*PROBLEM*: Repeat exactly the lines below, from the line containing "Image resolution: width=806" through the last line, both included. Leave out any pictures.

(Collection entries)
- - -
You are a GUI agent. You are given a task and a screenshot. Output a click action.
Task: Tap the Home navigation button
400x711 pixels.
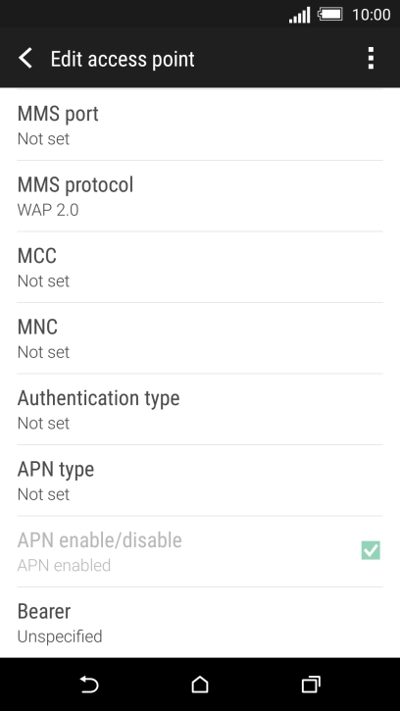[200, 685]
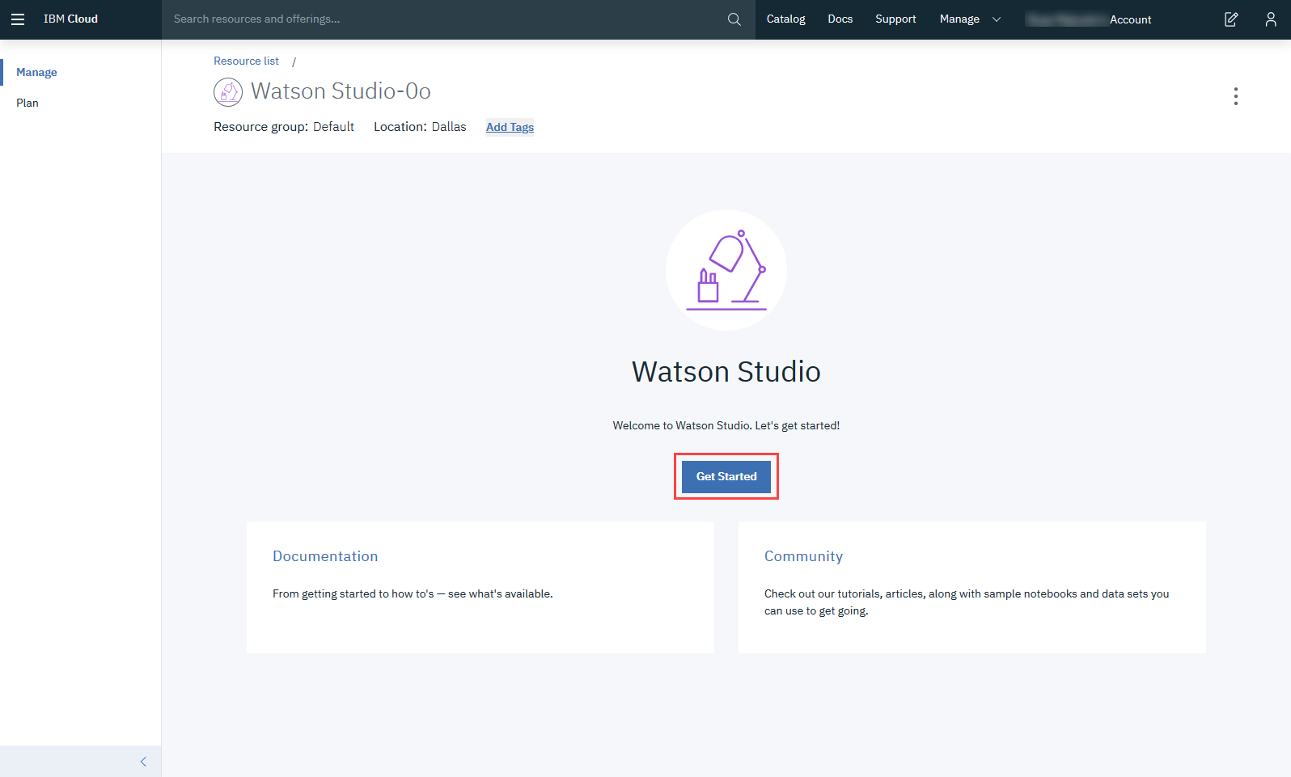Image resolution: width=1291 pixels, height=777 pixels.
Task: Select Plan in the left sidebar
Action: click(x=28, y=103)
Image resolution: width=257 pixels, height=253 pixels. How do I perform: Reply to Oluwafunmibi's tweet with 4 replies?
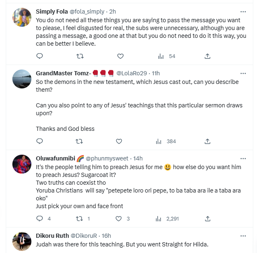40,219
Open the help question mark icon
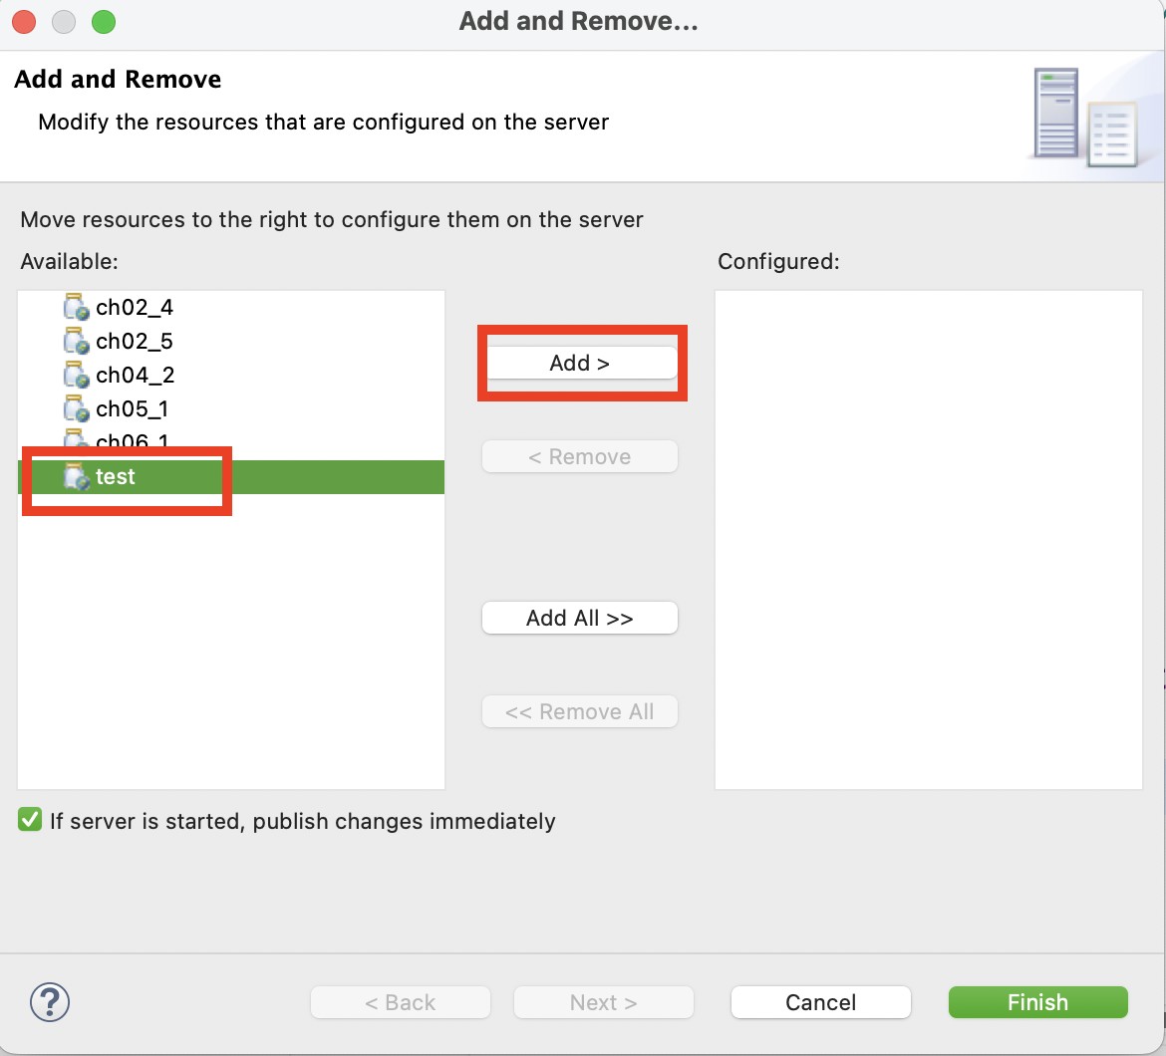Image resolution: width=1166 pixels, height=1056 pixels. click(x=50, y=1001)
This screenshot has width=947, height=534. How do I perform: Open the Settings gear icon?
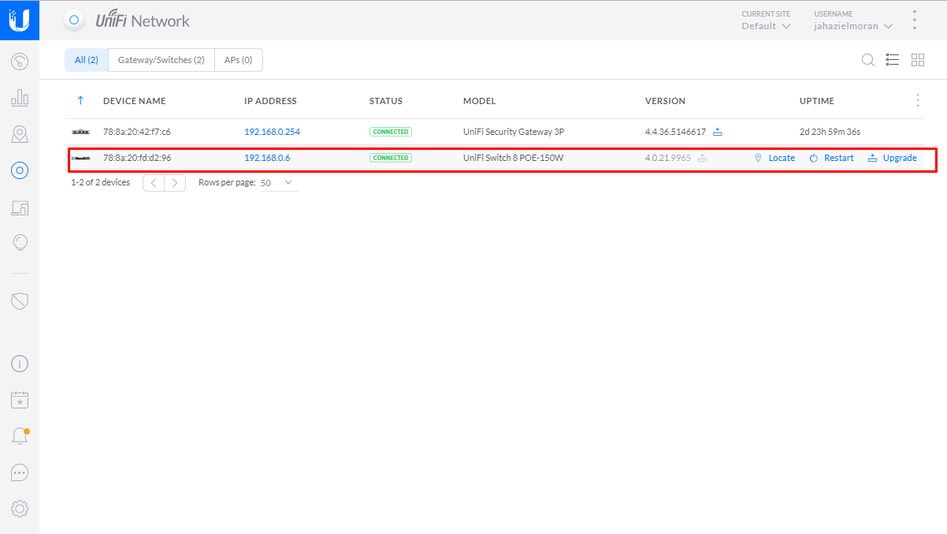coord(20,509)
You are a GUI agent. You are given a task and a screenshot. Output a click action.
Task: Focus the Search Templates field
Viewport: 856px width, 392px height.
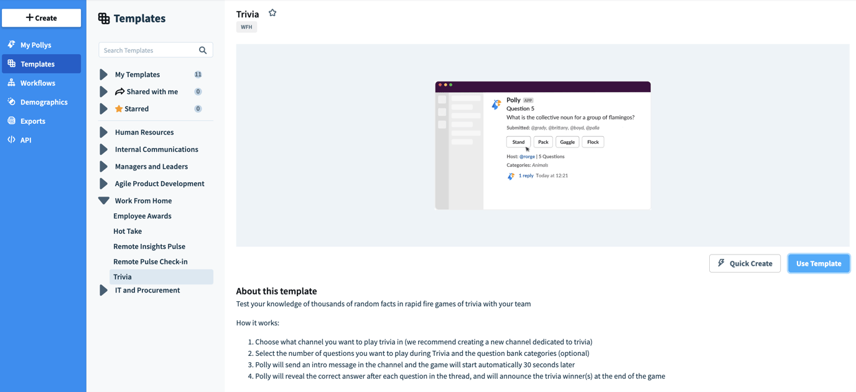[148, 50]
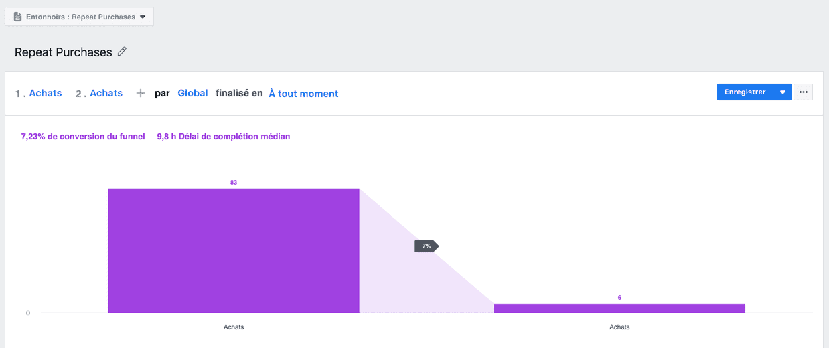Click the 7% conversion label

coord(427,246)
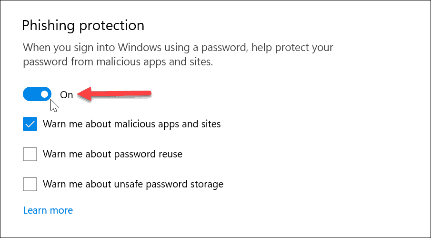This screenshot has width=431, height=238.
Task: Click the "Warn me about unsafe password storage" text
Action: pyautogui.click(x=133, y=184)
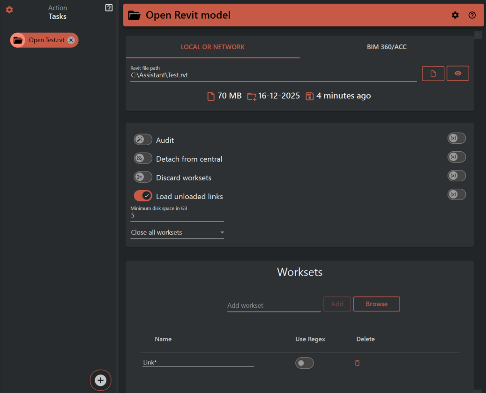486x393 pixels.
Task: Enable the Audit toggle
Action: (x=143, y=140)
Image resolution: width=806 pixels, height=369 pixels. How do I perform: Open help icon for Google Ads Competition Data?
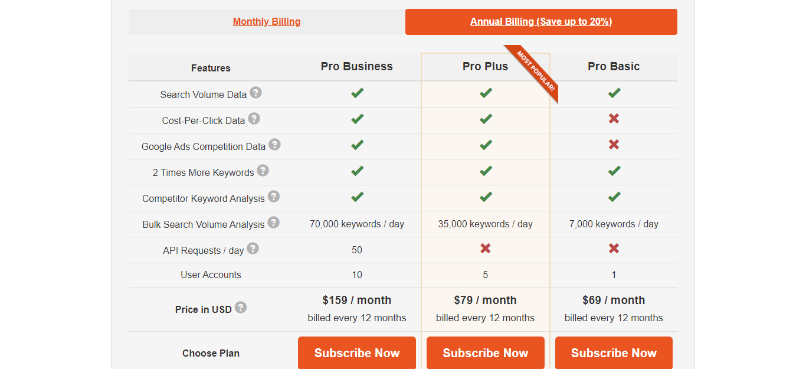(x=274, y=145)

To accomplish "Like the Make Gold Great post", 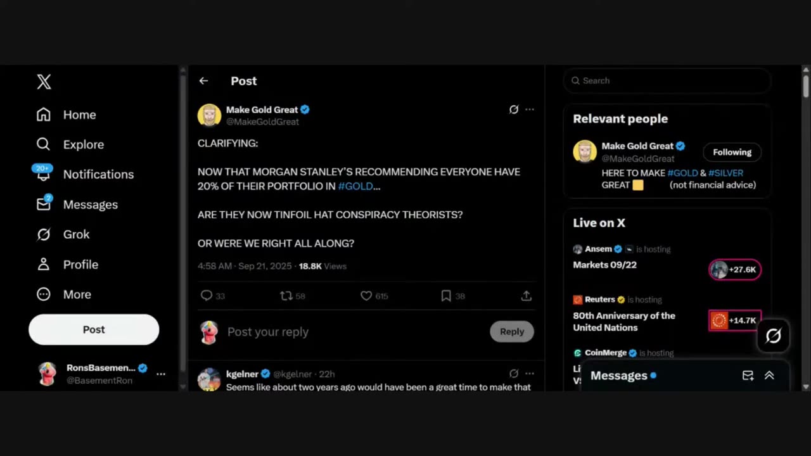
- - -
*TASK RESPONSE*:
Image resolution: width=806 pixels, height=369 pixels. How do I perform: Open help icon for Google Ads Competition Data?
(x=274, y=145)

To accomplish "Like the Make Gold Great post", 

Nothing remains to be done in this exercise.